# What kind of groups can you shoot??



## bigbuckdown XT (Feb 7, 2007)

hmm lets seee......what kind of groups can you guys all shoot at 20,30,40, and 50 yards? ( with your hunting bows, not your 3-D bows)

just a quick check up on seeing how good youth archers can shoot these days.


----------



## Twinsfan (Aug 9, 2007)

20-3''
30-4''
40-5''
50-6''


----------



## Hornsgalore (Jan 27, 2007)

Diameter groups

20 1"
30 2"
40 2"-3"
50 3"-4"
60 5"
70 6" 90%:embara:
80 8"-9" 80%:sad:
90 11"-12" 70%
100 12"-14" 60% with a few....
I only shoot over 70 for fun . never for practice.:wink:
I still consider myself as a youth. LOL thats why I posted.


----------



## kegan (Aug 28, 2006)

On a good day:

Up to 30 yards- about 3" or 4"
Up to 40 yards- about 6" or so. 
Beyond 40 yards- depends on the situation. Rarely with much consistency.


----------



## thrill_seeker (Feb 2, 2008)

10- 2''
20- 2.5'' on a good day but normally 3"
30-3' size of a tennis ball 
40- 5'' really slow bow with no back wall hard to keep it accurate out there thats why i'm gettin a new one:wink:
oh 50- 5-6'' i wont shoot a deer that far with only 60 pds


----------



## Hoyttboy (Jun 10, 2007)

about 50 is pie plate and iv shoot stuff way farther but not reel acurete.


----------



## kegan (Aug 28, 2006)

thrill_seeker said:


> 10- 2''
> 20- 2.5'' on a good day but normally 3"
> 30-3' size of a tennis ball
> 40- 5'' really slow bow with no back wall hard to keep it accurate out there thats why i'm gettin a new one:wink:
> oh 50- 5-6'' i wont shoot a deer that far with only 60 pds


A slower bow, for traditional guys, usually makes you _more_ accurate.


----------



## thrill_seeker (Feb 2, 2008)

kegan said:


> A slower bow, for traditional guys, usually makes you _more_ accurate.

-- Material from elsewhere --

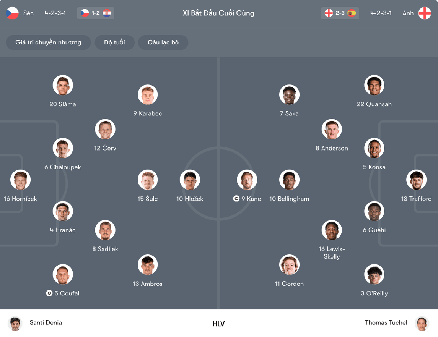
Task: Select the Giá trị chuyển nhượng filter
Action: (48, 42)
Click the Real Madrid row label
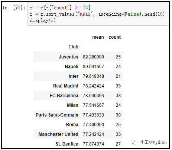Screen dimensions: 172x150 [66, 86]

yea but when its in a compound with not a very good backwall its shots like $*!& but its good for short distances the no backwall is killing me it doesnt help my anchor at all BUT yes you are right a slow bow does shoot alot better than fast ones theres a myth out there that if its inbetween 285 and 305 its very unaccurate i'm not sure if it true or not 
all i know my bow doesnt group well out past 35 yds


----------



## armyboy (Jul 10, 2007)

just came back for shooting and got 1.5-3'' at 20 2-4'' 25 and 2-4'' at 30 yards
good enough for me and my freezer:wink::wink::wink::wink:!


----------



## thrill_seeker (Feb 2, 2008)

armyboy said:


> just came back for shooting and got 1.5-3'' at 20 2-4'' 25 and 2-4'' at 30 yards
> good enough for me and my freezer:wink::wink::wink::wink:!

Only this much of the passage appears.